Requesting Research Storage Solutions
Tufts TTS provides a networked storage solution to faculty researchers who request it based on their identified needs. This solution is often used in support of grant based projects that produce or require large data sets, and these data sets need both to be accessed by multiple users and to be backed up. Networked storage solutions often support a small lab where multiple persons may interact with research data from computers at different locations. Another possibility is to request that the storage be made available to one or more accounts on the research cluster. Note, please allow up to 2 weeks for requests to be processed.
Estimation of storage needs
Please take some time in estimating your storage needs near term and longer term projections. For example, consider the following hypothetical experiment as follows:
- number of subjects including potential drop-outs (N)
- number of samples per subjects (n1)
- duration of acquisition in seconds (T)
- data rate acquisition in Hz (F)
- size of a sample in megabytes (s)
Size of dataset: N*n1*T*F*s
Example: If I recruit 20 subjects for three 5-min trials acquiring black and white images of 1MB each at 60Hz will give me a data set of 20*3*5*60*60*1~1000GB or 1TB.
For additional information, please contact Lionel Zupan, Associate Director for Research Technology, at x74933 or via email firstname.lastname@example.org.
Please work with your IT support person to request or update Cluster Research Storage or CIFS(Desktops) storage request. Note, Windows based storage is not mounted on the cluster and cluster storage is not re-exported to desktops.
Storage User guide
Cluster Specific Storage
As of Oct. 10 2013, all cluster accounts are created with a fixed 5 GB home directory disk quota.
In addition, a directory is automatically created in filesystem /scratch on the head node and each compute node.

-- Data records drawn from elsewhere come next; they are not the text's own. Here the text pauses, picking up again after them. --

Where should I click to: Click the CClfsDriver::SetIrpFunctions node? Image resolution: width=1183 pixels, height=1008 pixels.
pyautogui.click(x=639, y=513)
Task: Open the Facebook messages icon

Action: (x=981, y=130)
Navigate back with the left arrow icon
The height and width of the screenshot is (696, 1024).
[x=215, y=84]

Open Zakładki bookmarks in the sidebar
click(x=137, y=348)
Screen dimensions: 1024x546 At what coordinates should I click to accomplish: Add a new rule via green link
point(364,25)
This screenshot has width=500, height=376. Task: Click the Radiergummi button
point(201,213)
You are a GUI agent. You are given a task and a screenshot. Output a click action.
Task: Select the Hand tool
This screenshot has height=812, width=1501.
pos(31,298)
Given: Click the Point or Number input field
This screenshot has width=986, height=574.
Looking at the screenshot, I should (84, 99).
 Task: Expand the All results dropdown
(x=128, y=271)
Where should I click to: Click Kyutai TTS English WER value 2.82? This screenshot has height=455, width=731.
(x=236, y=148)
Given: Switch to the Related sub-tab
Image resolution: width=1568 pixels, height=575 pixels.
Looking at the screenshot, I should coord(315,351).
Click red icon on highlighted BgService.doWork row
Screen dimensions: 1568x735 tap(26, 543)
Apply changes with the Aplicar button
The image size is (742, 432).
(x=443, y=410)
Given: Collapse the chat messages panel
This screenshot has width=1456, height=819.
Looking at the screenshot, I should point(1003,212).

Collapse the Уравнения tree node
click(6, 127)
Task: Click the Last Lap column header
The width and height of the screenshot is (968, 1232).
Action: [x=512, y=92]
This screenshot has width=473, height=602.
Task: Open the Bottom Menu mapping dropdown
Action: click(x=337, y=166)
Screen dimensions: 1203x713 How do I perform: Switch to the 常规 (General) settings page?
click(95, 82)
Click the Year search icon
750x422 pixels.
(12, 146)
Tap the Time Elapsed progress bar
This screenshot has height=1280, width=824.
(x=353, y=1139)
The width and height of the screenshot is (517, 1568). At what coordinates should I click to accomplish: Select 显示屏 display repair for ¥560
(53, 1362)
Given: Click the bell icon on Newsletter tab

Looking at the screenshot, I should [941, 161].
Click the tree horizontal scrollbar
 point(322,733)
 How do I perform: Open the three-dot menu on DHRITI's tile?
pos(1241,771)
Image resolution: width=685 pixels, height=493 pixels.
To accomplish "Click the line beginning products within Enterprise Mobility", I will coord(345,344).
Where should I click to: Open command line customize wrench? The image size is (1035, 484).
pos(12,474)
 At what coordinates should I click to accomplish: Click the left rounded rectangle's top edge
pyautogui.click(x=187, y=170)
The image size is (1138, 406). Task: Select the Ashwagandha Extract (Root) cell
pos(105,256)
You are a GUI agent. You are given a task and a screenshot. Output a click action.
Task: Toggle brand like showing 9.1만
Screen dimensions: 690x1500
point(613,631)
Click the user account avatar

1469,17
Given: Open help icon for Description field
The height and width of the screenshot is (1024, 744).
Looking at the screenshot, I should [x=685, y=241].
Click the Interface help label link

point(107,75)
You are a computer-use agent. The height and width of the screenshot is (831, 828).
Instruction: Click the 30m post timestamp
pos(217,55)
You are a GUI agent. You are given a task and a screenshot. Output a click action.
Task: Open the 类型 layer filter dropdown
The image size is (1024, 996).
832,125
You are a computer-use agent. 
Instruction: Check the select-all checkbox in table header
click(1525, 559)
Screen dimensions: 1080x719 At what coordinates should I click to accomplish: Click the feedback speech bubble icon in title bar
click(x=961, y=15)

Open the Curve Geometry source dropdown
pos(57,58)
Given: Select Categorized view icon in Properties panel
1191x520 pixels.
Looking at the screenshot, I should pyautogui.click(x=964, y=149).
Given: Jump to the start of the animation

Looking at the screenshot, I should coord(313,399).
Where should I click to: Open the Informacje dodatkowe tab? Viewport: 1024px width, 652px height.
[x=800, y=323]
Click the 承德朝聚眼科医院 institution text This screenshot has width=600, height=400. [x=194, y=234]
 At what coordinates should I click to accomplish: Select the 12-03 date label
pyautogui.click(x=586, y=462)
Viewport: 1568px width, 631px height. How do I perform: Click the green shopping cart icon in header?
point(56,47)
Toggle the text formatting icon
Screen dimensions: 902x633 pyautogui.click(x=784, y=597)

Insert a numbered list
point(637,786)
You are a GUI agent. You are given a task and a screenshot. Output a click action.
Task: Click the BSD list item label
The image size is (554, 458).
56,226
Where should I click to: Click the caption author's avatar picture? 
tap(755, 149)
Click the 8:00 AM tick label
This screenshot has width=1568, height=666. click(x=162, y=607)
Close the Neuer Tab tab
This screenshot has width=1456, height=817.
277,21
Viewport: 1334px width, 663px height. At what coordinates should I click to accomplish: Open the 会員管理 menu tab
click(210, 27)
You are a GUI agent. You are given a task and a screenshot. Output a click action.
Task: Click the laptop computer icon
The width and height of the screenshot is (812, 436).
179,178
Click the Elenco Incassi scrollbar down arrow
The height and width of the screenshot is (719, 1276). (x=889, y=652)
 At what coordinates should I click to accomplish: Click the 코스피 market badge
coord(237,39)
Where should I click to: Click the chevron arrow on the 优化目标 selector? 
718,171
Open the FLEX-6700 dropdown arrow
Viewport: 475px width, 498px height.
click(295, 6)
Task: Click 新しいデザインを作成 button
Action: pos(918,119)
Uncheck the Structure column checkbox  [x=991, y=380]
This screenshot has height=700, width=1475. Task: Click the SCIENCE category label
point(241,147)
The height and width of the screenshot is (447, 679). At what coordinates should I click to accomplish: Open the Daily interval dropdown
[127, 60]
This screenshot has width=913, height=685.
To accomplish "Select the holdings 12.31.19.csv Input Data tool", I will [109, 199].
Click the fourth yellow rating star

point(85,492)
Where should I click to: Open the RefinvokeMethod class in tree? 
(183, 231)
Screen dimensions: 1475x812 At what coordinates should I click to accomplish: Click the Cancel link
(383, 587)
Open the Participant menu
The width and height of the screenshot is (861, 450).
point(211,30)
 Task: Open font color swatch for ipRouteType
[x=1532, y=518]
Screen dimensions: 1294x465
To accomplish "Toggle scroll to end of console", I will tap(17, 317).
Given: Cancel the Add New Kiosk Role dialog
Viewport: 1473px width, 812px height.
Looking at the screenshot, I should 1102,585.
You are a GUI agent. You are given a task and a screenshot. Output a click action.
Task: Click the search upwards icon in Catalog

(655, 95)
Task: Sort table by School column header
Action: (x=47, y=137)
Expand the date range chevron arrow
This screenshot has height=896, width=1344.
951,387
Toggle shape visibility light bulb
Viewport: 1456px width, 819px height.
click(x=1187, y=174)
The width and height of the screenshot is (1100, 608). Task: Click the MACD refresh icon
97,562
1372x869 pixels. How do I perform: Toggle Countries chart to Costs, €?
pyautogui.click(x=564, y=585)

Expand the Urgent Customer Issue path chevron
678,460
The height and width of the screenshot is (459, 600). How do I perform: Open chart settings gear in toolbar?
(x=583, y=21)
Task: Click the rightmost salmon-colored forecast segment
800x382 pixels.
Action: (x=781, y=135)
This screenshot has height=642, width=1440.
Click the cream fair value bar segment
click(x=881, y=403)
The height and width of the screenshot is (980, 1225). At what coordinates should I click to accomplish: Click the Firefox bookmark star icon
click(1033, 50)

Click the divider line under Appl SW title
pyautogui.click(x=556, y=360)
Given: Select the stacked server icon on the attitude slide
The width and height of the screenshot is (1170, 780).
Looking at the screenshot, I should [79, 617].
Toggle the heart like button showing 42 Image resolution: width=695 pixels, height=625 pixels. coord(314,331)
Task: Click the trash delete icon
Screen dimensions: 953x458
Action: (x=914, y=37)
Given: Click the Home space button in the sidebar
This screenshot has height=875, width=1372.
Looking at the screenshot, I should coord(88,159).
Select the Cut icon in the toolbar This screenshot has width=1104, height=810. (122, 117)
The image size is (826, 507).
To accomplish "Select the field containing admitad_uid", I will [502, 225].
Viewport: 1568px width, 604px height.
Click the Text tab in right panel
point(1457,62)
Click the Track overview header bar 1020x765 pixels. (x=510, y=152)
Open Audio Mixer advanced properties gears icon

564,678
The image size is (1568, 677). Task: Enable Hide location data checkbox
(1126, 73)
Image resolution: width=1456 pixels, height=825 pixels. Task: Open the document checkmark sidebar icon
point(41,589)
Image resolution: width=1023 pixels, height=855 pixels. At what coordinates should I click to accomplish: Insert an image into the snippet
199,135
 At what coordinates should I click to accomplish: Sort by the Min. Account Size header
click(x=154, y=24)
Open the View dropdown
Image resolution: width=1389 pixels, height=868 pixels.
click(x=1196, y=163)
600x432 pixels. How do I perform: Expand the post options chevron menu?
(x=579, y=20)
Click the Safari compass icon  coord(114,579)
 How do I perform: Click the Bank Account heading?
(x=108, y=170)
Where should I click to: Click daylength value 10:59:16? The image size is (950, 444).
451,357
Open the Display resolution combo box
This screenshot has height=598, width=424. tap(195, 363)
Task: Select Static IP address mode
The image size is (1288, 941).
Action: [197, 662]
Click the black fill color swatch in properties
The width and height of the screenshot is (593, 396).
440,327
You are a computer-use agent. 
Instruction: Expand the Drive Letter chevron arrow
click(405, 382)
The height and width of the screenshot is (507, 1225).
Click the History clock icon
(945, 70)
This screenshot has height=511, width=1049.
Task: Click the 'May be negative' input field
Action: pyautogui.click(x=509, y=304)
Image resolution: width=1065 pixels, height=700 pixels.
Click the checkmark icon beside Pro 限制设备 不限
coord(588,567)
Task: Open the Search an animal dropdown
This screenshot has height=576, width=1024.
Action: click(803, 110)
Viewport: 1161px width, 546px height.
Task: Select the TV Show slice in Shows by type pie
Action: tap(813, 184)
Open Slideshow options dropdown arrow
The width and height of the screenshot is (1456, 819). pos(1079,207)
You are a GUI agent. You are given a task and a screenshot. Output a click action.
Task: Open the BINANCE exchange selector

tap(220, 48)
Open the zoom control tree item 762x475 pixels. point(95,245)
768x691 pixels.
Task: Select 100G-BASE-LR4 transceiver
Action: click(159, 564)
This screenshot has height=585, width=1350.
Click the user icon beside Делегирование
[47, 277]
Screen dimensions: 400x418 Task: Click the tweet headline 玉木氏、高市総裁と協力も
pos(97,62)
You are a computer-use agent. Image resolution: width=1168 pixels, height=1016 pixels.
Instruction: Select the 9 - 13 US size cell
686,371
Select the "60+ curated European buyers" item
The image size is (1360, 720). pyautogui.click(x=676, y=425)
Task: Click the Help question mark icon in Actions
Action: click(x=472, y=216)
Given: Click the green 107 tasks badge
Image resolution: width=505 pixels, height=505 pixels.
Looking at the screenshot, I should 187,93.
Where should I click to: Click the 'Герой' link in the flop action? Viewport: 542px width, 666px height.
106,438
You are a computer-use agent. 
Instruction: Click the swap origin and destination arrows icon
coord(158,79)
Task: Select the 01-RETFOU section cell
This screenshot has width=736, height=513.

The directory is named with your Tufts UTLN; such as /scratch/utln/. There is no quota and no backup for files located there. Typically ~100+ gig is available. In addition this file system is subject to automated cleaning based on a moving window of 14 days. You may use this for temporary storage supporting your research computing needs. Note: this storage is not available to your desktop as a mounted file system.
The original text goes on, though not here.